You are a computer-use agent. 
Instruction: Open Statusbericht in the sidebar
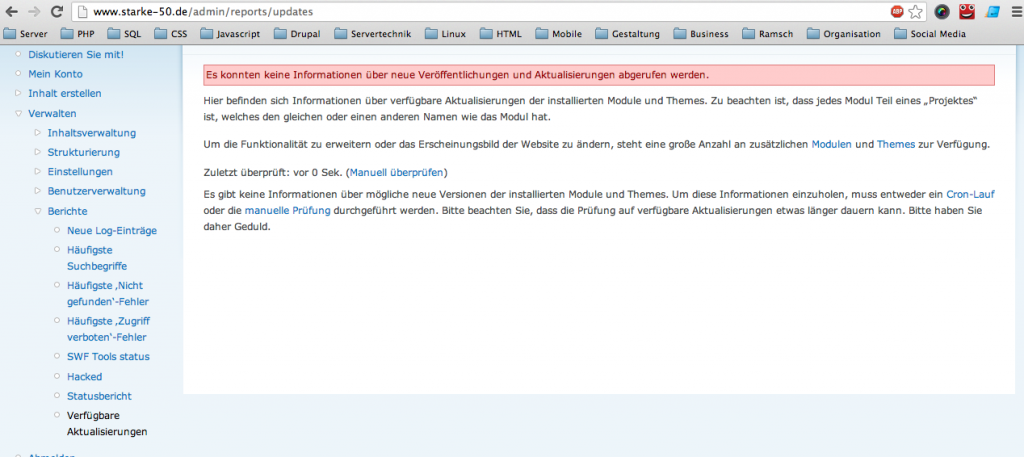[x=98, y=396]
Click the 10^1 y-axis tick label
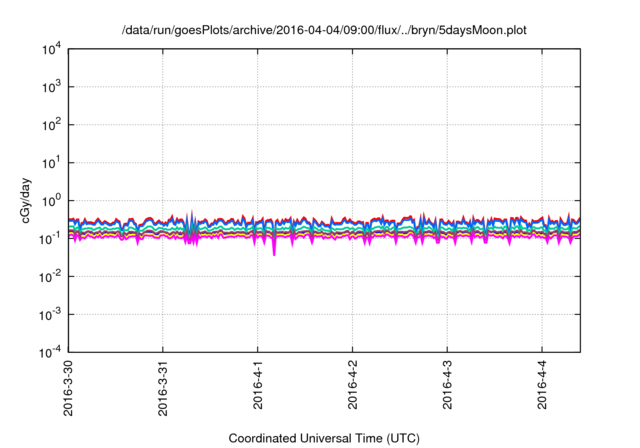The width and height of the screenshot is (640, 448). click(x=51, y=163)
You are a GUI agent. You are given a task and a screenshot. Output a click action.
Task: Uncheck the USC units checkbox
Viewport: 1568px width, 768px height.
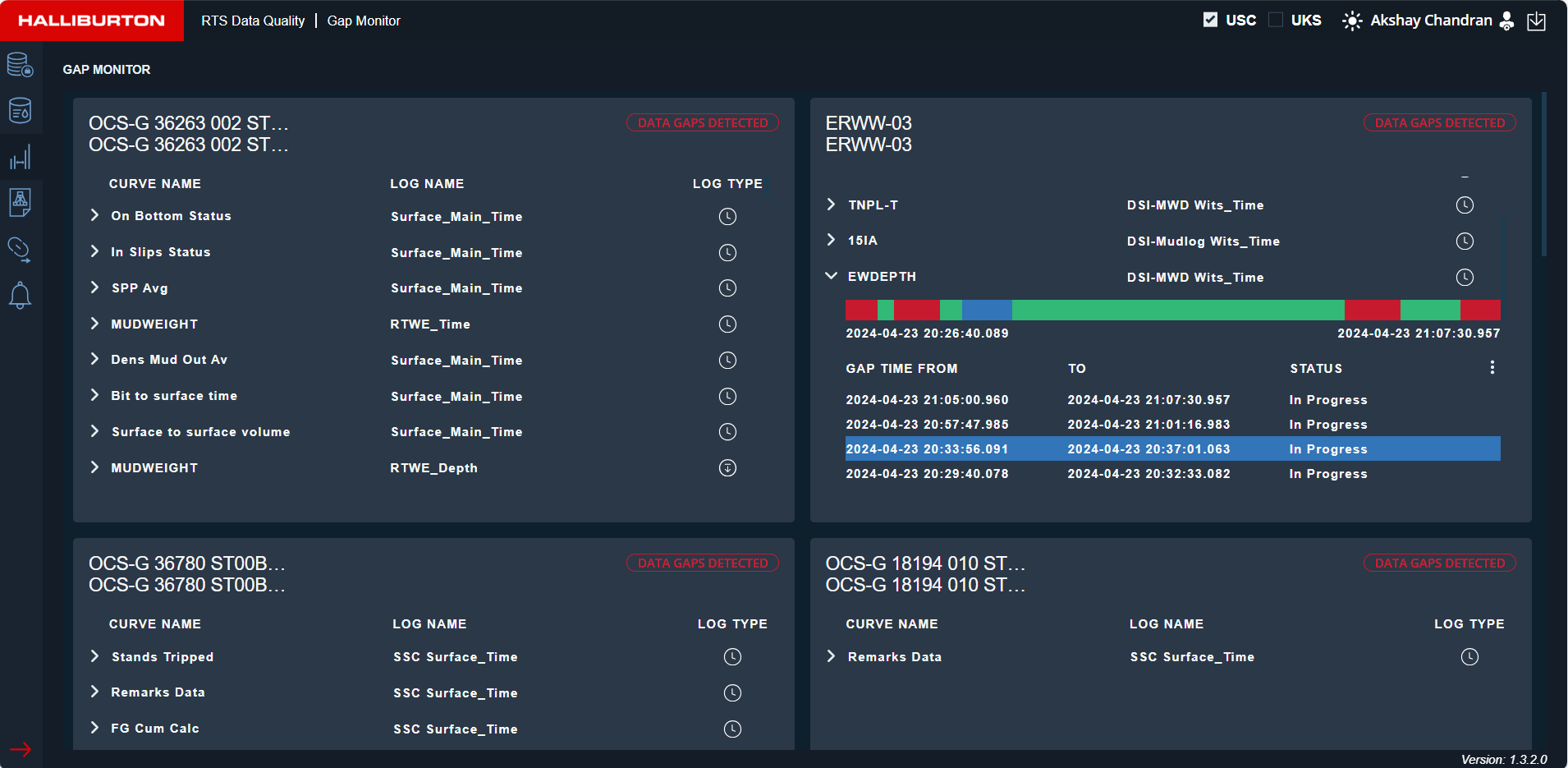point(1210,20)
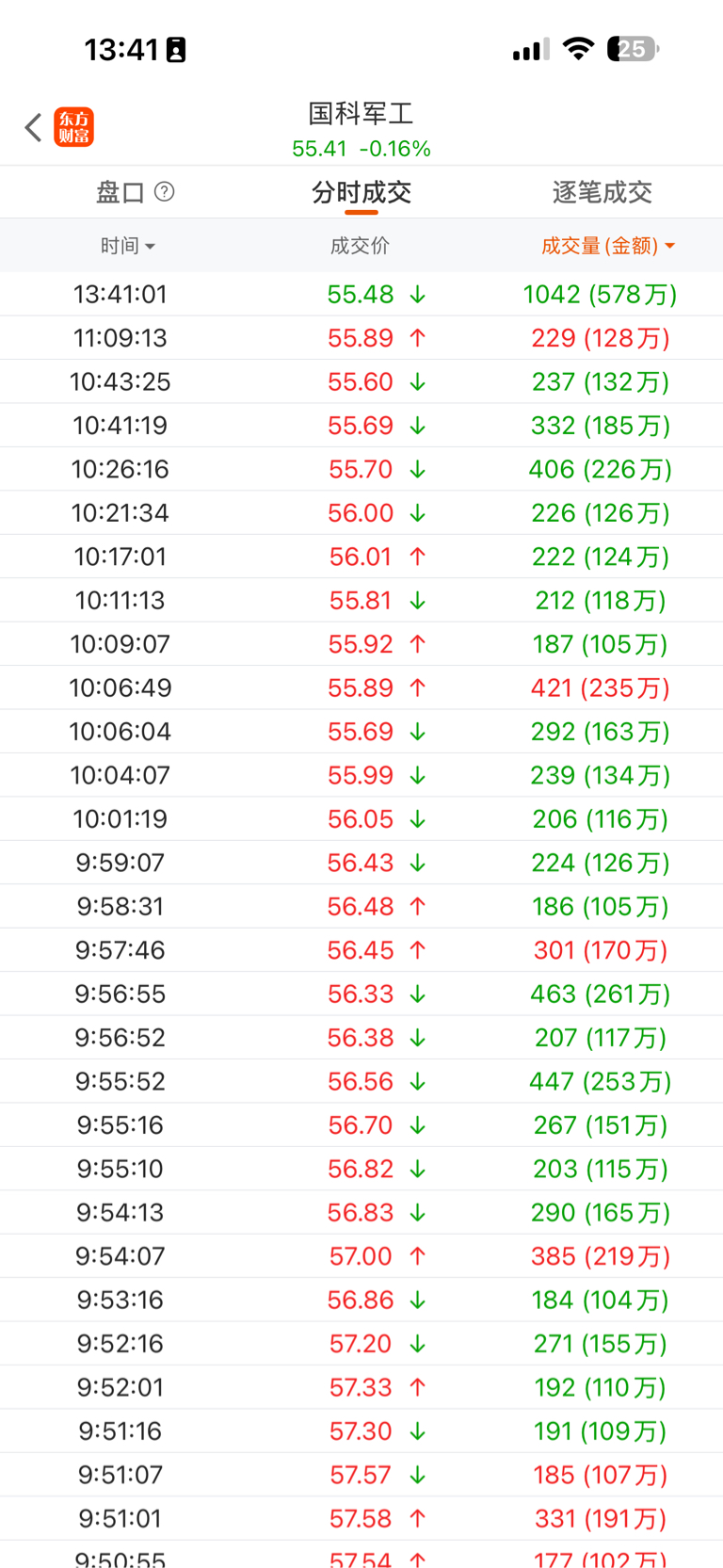Expand the 成交量 (金额) dropdown

coord(608,246)
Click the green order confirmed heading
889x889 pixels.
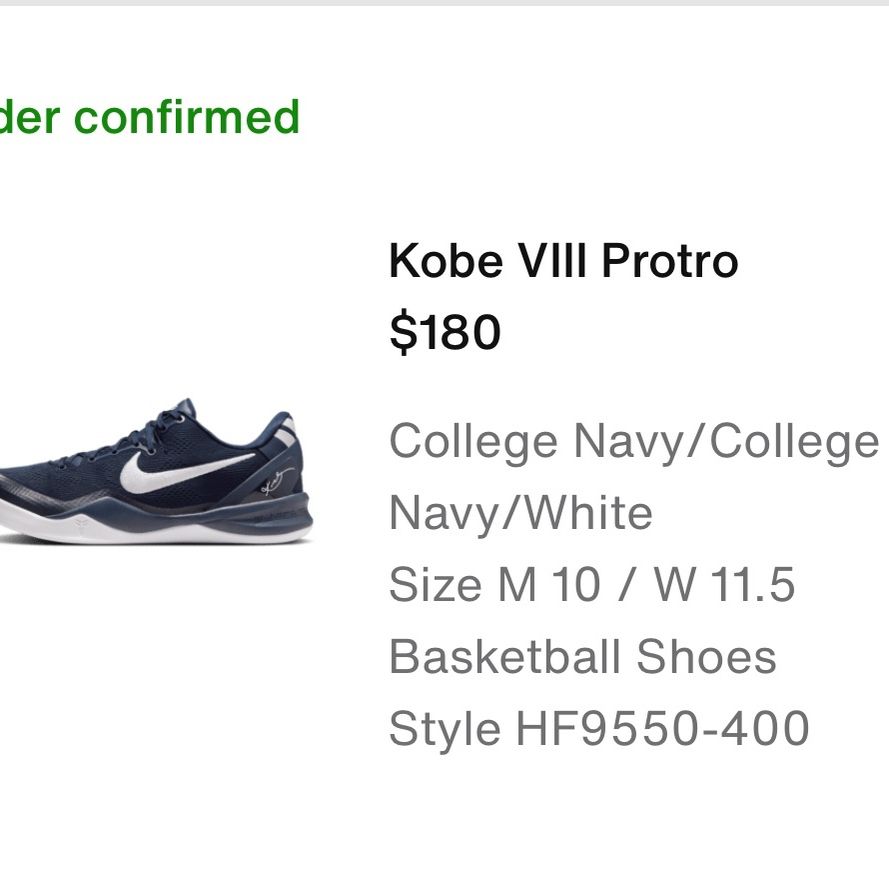(x=150, y=117)
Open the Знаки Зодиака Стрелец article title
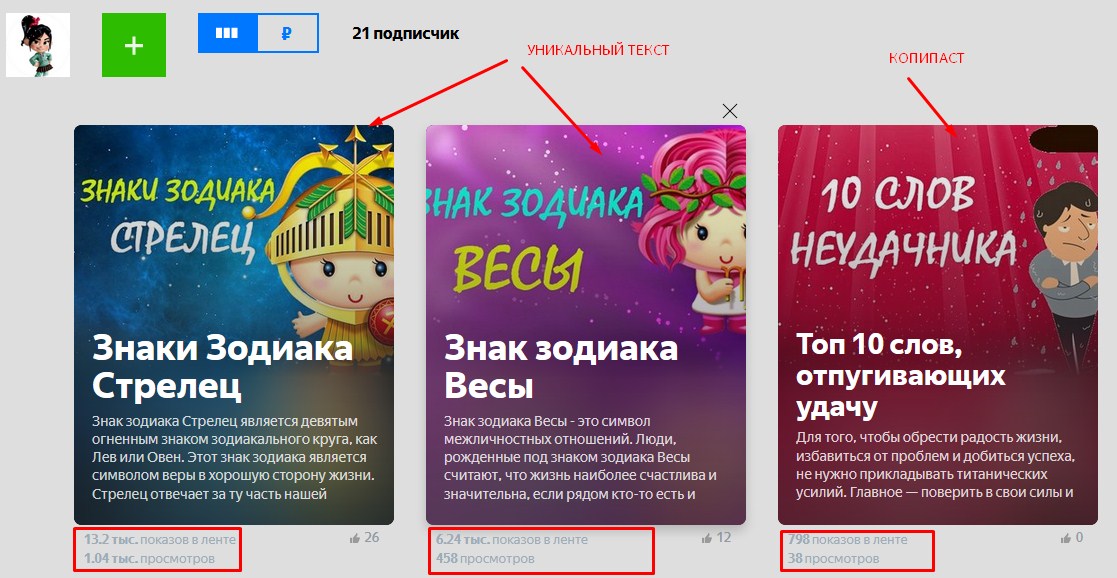 pos(222,367)
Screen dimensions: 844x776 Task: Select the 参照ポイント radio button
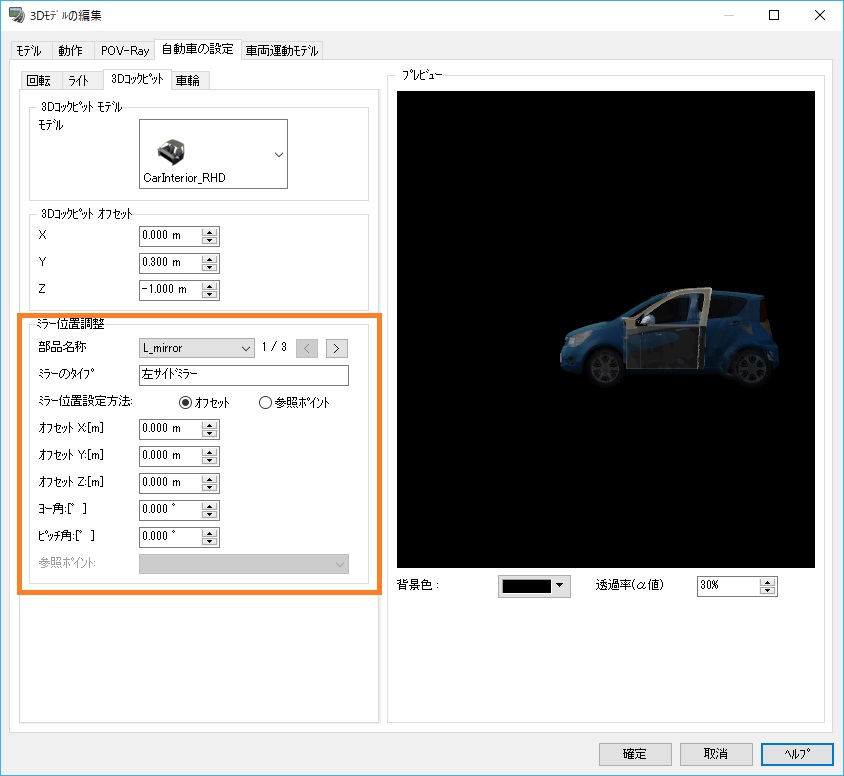tap(265, 402)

________

Leaving the pictures aside, repeat the data above exactly.

You are a computer-use agent. 
Instruction: Open Statusbericht in the sidebar
[x=98, y=396]
Click the 10^1 y-axis tick label
The width and height of the screenshot is (640, 448). click(x=51, y=163)
You are a GUI agent. You are given a task and a screenshot. Output a click action.
Task: Uncheck the USC units checkbox
Viewport: 1568px width, 768px height.
point(1210,20)
Expand the 成交量 (金额) dropdown

coord(608,246)
Click the green order confirmed heading
889x889 pixels.
(x=150, y=117)
Open the Знаки Зодиака Стрелец article title
 pos(222,367)
Screen dimensions: 844x776 Task: Select the 参照ポイント radio button
tap(265, 402)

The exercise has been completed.